**DIRECTIONS**
Transcribe the rows exactly, starting with the first line and going on through the line that contains "Action: coord(1125,529)".

**SUPPLIED ENTRIES**

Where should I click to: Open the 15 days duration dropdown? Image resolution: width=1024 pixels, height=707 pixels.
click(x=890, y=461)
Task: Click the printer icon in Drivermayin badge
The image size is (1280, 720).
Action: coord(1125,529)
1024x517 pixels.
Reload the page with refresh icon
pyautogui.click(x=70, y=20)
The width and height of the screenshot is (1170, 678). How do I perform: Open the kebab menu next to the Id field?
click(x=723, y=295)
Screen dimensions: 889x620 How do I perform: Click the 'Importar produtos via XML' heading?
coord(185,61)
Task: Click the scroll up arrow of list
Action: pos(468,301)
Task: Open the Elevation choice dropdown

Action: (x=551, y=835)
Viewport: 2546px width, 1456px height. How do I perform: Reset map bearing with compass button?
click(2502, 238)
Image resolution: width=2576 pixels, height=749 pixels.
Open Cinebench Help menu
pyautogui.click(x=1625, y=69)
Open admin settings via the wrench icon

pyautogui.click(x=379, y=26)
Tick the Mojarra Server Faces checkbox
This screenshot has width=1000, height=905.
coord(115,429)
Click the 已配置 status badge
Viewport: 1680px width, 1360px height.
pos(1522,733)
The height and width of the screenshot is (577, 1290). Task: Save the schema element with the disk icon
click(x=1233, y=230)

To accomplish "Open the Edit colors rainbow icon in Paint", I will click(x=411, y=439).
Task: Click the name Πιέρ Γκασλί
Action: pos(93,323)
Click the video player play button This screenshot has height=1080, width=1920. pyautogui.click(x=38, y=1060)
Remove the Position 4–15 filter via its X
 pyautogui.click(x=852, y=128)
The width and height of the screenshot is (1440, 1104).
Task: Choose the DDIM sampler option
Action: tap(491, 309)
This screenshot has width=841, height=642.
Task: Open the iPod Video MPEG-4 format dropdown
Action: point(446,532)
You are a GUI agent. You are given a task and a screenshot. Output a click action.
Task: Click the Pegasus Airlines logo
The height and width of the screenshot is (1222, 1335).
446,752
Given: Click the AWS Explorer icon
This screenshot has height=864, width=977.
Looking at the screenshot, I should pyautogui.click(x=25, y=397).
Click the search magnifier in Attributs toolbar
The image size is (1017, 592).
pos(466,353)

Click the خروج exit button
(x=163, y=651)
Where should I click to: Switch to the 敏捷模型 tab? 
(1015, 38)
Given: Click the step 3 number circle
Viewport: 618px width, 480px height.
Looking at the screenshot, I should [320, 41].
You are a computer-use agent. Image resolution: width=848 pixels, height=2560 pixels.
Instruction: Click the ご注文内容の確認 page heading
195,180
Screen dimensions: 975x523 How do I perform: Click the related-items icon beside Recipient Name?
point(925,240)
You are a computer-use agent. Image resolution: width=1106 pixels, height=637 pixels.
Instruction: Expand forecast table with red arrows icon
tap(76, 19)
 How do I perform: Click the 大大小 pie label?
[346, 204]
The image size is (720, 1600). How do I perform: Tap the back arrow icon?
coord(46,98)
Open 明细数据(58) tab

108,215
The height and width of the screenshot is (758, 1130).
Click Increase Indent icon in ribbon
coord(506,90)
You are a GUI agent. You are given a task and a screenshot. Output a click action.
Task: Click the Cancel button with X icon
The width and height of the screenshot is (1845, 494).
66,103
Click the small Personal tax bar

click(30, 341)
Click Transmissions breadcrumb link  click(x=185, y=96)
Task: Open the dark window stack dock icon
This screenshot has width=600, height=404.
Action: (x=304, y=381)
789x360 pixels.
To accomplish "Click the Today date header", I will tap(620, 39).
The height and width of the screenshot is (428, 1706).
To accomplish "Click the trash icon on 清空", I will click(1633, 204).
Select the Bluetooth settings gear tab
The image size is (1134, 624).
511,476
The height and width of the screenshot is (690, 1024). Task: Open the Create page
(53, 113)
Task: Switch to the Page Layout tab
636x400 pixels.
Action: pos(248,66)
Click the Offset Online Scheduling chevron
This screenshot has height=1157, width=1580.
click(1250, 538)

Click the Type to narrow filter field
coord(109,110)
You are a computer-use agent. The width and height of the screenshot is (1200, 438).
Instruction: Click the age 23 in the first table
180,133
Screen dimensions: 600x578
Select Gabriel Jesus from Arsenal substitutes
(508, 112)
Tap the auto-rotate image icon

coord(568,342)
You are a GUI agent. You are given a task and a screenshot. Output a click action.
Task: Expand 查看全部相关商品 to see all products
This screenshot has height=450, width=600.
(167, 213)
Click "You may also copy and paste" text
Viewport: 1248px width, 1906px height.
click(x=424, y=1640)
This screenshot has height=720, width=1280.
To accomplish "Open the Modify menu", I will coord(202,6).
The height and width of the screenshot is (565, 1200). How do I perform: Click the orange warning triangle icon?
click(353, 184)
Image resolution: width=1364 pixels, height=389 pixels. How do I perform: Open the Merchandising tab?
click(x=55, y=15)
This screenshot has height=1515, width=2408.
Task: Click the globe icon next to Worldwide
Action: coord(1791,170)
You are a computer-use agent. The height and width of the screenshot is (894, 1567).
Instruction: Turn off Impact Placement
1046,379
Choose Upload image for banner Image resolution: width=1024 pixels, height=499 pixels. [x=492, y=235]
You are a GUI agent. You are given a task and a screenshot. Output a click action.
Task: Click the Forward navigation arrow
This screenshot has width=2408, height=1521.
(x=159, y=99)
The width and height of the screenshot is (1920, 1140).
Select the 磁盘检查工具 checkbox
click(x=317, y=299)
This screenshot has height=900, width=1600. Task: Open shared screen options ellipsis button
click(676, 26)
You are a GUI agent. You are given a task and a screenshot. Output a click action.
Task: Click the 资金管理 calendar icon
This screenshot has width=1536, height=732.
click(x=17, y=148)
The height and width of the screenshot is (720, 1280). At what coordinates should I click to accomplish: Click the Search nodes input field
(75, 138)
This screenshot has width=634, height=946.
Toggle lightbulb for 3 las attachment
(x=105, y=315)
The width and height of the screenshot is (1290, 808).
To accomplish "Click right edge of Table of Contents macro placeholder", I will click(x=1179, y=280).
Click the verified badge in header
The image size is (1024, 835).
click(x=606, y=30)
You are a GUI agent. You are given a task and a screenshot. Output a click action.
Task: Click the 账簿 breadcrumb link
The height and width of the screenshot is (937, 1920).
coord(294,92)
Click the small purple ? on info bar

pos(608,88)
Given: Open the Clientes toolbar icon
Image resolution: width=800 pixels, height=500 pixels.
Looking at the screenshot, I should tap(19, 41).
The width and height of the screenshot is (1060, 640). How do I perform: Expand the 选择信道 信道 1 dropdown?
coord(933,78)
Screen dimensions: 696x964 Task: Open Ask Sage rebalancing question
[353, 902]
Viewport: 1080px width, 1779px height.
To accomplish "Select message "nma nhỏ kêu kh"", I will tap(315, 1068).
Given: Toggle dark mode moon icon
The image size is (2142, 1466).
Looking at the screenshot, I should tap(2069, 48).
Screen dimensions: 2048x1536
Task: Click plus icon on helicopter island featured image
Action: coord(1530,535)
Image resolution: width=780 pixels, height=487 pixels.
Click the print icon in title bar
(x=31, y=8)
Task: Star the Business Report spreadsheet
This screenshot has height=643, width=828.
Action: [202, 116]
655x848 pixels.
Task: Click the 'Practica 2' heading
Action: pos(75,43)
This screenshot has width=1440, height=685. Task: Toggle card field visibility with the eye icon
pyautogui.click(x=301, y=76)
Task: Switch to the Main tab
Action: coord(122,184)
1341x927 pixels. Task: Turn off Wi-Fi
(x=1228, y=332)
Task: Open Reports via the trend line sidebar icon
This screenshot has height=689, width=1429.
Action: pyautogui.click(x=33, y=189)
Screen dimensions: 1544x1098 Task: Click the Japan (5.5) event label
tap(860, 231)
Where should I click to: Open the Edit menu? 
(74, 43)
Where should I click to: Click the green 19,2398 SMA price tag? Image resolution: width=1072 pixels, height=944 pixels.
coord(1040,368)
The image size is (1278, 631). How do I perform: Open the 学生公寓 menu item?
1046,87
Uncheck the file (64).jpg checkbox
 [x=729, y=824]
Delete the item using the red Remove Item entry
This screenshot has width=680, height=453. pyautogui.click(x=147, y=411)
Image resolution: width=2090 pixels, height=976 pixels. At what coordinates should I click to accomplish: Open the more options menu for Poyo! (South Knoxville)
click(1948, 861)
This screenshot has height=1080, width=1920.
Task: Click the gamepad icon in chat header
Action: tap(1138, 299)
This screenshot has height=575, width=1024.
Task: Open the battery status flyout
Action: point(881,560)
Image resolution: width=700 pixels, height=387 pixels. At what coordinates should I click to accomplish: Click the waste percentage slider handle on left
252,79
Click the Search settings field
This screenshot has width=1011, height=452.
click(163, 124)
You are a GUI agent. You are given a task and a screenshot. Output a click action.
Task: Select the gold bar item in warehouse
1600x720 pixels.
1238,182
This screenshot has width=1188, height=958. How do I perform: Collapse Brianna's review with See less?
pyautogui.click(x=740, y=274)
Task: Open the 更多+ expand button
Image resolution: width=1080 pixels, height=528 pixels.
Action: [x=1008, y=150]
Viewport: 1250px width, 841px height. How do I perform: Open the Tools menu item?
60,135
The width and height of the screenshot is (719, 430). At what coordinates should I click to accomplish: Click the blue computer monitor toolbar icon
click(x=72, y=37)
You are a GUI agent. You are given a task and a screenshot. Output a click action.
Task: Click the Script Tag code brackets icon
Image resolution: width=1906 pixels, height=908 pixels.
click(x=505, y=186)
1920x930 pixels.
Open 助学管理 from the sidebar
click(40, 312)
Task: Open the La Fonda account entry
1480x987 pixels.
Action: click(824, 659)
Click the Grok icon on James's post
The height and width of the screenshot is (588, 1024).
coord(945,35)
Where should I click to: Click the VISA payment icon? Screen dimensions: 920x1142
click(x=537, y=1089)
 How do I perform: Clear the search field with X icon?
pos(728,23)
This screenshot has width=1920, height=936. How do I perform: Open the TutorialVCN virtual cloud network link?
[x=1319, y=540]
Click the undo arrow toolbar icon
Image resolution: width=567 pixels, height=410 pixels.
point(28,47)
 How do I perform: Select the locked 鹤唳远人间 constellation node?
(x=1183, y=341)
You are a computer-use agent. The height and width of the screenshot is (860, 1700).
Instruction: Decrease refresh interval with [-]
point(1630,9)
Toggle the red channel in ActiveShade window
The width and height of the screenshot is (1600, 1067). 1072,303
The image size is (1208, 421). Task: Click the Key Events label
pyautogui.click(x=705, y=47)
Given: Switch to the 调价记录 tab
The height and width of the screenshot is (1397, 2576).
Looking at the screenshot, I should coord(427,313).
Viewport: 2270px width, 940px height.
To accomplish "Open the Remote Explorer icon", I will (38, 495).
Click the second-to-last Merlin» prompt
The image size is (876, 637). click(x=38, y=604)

**OUTPUT OF THE EXERCISE**
Where should I click to: Open the 15 days duration dropdown? Image resolution: width=1024 pixels, height=707 pixels.
click(x=890, y=461)
Task: Click the printer icon in Drivermayin badge
The image size is (1280, 720).
Action: coord(1125,529)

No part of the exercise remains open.